The problem:
Send back every record exactly.

Listed entries:
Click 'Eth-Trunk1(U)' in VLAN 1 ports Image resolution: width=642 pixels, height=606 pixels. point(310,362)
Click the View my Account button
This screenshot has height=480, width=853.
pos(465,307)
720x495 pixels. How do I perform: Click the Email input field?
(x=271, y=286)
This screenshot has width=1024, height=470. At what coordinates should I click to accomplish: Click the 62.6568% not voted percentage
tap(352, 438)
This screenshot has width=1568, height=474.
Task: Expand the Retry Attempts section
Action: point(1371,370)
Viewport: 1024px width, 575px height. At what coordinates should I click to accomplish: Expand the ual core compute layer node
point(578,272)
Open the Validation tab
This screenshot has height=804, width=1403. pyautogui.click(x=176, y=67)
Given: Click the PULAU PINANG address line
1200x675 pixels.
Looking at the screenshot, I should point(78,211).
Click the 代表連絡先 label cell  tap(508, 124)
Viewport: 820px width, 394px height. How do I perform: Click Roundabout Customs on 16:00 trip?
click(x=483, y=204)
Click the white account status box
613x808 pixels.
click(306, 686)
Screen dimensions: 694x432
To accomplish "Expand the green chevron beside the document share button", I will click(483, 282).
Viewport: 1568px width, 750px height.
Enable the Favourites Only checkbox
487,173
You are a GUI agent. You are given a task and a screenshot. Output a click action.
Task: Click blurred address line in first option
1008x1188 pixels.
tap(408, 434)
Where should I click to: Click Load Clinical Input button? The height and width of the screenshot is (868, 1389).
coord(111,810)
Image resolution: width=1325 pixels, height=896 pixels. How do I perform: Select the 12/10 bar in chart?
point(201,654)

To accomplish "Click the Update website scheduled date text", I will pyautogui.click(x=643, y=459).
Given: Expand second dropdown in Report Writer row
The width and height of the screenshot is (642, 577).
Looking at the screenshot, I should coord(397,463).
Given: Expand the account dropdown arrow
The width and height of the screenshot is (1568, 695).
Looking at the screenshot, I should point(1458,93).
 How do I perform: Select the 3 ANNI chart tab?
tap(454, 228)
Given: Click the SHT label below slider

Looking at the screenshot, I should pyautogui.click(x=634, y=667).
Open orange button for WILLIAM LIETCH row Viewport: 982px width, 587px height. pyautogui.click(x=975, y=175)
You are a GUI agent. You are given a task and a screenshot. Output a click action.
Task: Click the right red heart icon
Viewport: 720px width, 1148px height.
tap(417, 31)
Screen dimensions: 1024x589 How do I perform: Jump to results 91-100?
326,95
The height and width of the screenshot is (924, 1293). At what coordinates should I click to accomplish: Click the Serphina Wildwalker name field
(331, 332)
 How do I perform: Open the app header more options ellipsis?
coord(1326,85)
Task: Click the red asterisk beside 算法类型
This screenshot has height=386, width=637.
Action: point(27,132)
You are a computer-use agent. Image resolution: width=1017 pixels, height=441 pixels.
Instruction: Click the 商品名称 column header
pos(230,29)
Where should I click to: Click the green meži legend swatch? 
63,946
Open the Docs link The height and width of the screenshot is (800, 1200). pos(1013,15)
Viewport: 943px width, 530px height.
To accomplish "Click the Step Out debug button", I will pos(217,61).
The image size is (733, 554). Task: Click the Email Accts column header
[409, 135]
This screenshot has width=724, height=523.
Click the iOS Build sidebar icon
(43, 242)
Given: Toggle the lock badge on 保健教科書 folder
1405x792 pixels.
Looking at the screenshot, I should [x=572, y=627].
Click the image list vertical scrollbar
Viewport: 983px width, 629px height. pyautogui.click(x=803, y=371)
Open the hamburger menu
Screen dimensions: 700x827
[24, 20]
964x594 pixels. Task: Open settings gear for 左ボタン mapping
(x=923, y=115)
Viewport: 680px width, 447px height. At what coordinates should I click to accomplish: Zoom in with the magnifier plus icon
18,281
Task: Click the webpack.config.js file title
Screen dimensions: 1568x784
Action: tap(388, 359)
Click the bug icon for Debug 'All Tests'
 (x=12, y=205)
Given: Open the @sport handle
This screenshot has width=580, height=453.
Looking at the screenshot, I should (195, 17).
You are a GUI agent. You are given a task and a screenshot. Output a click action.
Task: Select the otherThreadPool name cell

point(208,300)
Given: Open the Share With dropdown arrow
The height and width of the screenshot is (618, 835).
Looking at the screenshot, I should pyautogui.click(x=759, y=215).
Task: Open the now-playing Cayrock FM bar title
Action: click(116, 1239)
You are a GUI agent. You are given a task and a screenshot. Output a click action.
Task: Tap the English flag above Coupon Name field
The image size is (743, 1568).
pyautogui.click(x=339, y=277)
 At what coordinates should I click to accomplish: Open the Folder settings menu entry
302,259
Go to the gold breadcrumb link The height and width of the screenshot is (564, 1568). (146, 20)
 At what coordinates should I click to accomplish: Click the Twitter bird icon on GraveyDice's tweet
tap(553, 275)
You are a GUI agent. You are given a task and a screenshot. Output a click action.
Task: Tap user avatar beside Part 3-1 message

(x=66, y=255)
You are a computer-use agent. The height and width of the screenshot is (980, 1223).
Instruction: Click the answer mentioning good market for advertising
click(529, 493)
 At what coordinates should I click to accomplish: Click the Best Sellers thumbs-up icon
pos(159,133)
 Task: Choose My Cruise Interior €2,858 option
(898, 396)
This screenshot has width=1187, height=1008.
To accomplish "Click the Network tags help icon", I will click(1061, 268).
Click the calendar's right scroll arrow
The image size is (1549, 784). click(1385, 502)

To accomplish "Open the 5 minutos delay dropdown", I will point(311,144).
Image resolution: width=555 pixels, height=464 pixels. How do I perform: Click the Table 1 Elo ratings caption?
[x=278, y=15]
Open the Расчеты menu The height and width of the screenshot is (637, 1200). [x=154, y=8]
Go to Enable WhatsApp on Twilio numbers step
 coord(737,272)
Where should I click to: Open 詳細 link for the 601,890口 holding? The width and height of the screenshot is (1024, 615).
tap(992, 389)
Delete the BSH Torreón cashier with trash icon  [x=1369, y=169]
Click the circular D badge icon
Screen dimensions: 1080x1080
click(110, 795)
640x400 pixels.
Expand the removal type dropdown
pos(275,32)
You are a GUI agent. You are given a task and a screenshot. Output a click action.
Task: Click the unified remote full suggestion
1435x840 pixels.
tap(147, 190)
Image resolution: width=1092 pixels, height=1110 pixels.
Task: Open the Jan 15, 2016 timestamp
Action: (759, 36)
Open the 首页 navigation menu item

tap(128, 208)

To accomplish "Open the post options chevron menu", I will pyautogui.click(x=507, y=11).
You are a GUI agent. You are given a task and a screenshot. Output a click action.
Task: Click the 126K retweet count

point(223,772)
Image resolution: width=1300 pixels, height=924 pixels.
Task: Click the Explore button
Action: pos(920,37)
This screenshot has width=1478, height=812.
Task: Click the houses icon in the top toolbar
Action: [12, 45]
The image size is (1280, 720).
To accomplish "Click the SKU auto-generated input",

Answer box:
Click 'Eth-Trunk1(U)' in VLAN 1 ports Image resolution: width=642 pixels, height=606 pixels. point(310,362)
Click the View my Account button
This screenshot has height=480, width=853.
pos(465,307)
720x495 pixels. How do I perform: Click the Email input field?
(x=271, y=286)
This screenshot has width=1024, height=470. At what coordinates should I click to accomplish: Click the 62.6568% not voted percentage
tap(352, 438)
This screenshot has width=1568, height=474.
Task: Expand the Retry Attempts section
Action: point(1371,370)
Viewport: 1024px width, 575px height. At what coordinates should I click to accomplish: Expand the ual core compute layer node
point(578,272)
Open the Validation tab
This screenshot has height=804, width=1403. pyautogui.click(x=176, y=67)
Given: Click the PULAU PINANG address line
1200x675 pixels.
Looking at the screenshot, I should point(78,211).
Click the 代表連絡先 label cell  tap(508, 124)
Viewport: 820px width, 394px height. How do I perform: Click Roundabout Customs on 16:00 trip?
click(x=483, y=204)
Click the white account status box
613x808 pixels.
click(306, 686)
Screen dimensions: 694x432
To accomplish "Expand the green chevron beside the document share button", I will click(483, 282).
Viewport: 1568px width, 750px height.
Enable the Favourites Only checkbox
487,173
You are a GUI agent. You are given a task and a screenshot. Output a click action.
Task: Click blurred address line in first option
1008x1188 pixels.
tap(408, 434)
Where should I click to: Click Load Clinical Input button? The height and width of the screenshot is (868, 1389).
coord(111,810)
Image resolution: width=1325 pixels, height=896 pixels. How do I perform: Select the 12/10 bar in chart?
point(201,654)

To accomplish "Click the Update website scheduled date text", I will pyautogui.click(x=643, y=459).
Given: Expand second dropdown in Report Writer row
The width and height of the screenshot is (642, 577).
Looking at the screenshot, I should coord(397,463).
Given: Expand the account dropdown arrow
The width and height of the screenshot is (1568, 695).
Looking at the screenshot, I should point(1458,93).
 How do I perform: Select the 3 ANNI chart tab?
tap(454, 228)
Given: Click the SHT label below slider

Looking at the screenshot, I should pyautogui.click(x=634, y=667).
Open orange button for WILLIAM LIETCH row Viewport: 982px width, 587px height. pyautogui.click(x=975, y=175)
You are a GUI agent. You are given a task and a screenshot. Output a click action.
Task: Click the right red heart icon
Viewport: 720px width, 1148px height.
tap(417, 31)
Screen dimensions: 1024x589 How do I perform: Jump to results 91-100?
326,95
The height and width of the screenshot is (924, 1293). At what coordinates should I click to accomplish: Click the Serphina Wildwalker name field
(331, 332)
 How do I perform: Open the app header more options ellipsis?
coord(1326,85)
Task: Click the red asterisk beside 算法类型
This screenshot has height=386, width=637.
Action: point(27,132)
You are a computer-use agent. Image resolution: width=1017 pixels, height=441 pixels.
Instruction: Click the 商品名称 column header
pos(230,29)
Where should I click to: Click the green meži legend swatch? 
63,946
Open the Docs link The height and width of the screenshot is (800, 1200). pos(1013,15)
Viewport: 943px width, 530px height.
To accomplish "Click the Step Out debug button", I will pos(217,61).
The image size is (733, 554). Task: Click the Email Accts column header
[409, 135]
This screenshot has width=724, height=523.
Click the iOS Build sidebar icon
(43, 242)
Given: Toggle the lock badge on 保健教科書 folder
1405x792 pixels.
Looking at the screenshot, I should [x=572, y=627].
Click the image list vertical scrollbar
Viewport: 983px width, 629px height. pyautogui.click(x=803, y=371)
Open the hamburger menu
Screen dimensions: 700x827
[24, 20]
964x594 pixels. Task: Open settings gear for 左ボタン mapping
(x=923, y=115)
Viewport: 680px width, 447px height. At what coordinates should I click to accomplish: Zoom in with the magnifier plus icon
18,281
Task: Click the webpack.config.js file title
Screen dimensions: 1568x784
Action: tap(388, 359)
Click the bug icon for Debug 'All Tests'
 (x=12, y=205)
Given: Open the @sport handle
This screenshot has width=580, height=453.
Looking at the screenshot, I should (195, 17).
You are a GUI agent. You are given a task and a screenshot. Output a click action.
Task: Select the otherThreadPool name cell

point(208,300)
Given: Open the Share With dropdown arrow
The height and width of the screenshot is (618, 835).
Looking at the screenshot, I should pyautogui.click(x=759, y=215).
Task: Open the now-playing Cayrock FM bar title
Action: click(116, 1239)
You are a GUI agent. You are given a task and a screenshot. Output a click action.
Task: Tap the English flag above Coupon Name field
The image size is (743, 1568).
pyautogui.click(x=339, y=277)
 At what coordinates should I click to accomplish: Open the Folder settings menu entry
302,259
Go to the gold breadcrumb link The height and width of the screenshot is (564, 1568). (146, 20)
 At what coordinates should I click to accomplish: Click the Twitter bird icon on GraveyDice's tweet
tap(553, 275)
You are a GUI agent. You are given a task and a screenshot. Output a click action.
Task: Tap user avatar beside Part 3-1 message

(x=66, y=255)
You are a computer-use agent. The height and width of the screenshot is (980, 1223).
Instruction: Click the answer mentioning good market for advertising
click(529, 493)
 At what coordinates should I click to accomplish: Click the Best Sellers thumbs-up icon
pos(159,133)
 Task: Choose My Cruise Interior €2,858 option
(898, 396)
This screenshot has width=1187, height=1008.
To accomplish "Click the Network tags help icon", I will click(1061, 268).
Click the calendar's right scroll arrow
The image size is (1549, 784). click(1385, 502)

To accomplish "Open the 5 minutos delay dropdown", I will point(311,144).
Image resolution: width=555 pixels, height=464 pixels. How do I perform: Click the Table 1 Elo ratings caption?
[x=278, y=15]
Open the Расчеты menu The height and width of the screenshot is (637, 1200). [x=154, y=8]
Go to Enable WhatsApp on Twilio numbers step
 coord(737,272)
Where should I click to: Open 詳細 link for the 601,890口 holding? The width and height of the screenshot is (1024, 615).
tap(992, 389)
Delete the BSH Torreón cashier with trash icon  [x=1369, y=169]
Click the circular D badge icon
Screen dimensions: 1080x1080
click(110, 795)
640x400 pixels.
Expand the removal type dropdown
pos(275,32)
You are a GUI agent. You are given a task and a screenshot. Output a click action.
Task: Click the unified remote full suggestion
1435x840 pixels.
tap(147, 190)
Image resolution: width=1092 pixels, height=1110 pixels.
Task: Open the Jan 15, 2016 timestamp
Action: (759, 36)
Open the 首页 navigation menu item

tap(128, 208)

To accomplish "Open the post options chevron menu", I will pyautogui.click(x=507, y=11).
You are a GUI agent. You are given a task and a screenshot. Output a click action.
Task: Click the 126K retweet count

point(223,772)
Image resolution: width=1300 pixels, height=924 pixels.
Task: Click the Explore button
Action: pos(920,37)
This screenshot has width=1478, height=812.
Task: Click the houses icon in the top toolbar
Action: [12, 45]
The image size is (1280, 720).
To accomplish "Click the SKU auto-generated input",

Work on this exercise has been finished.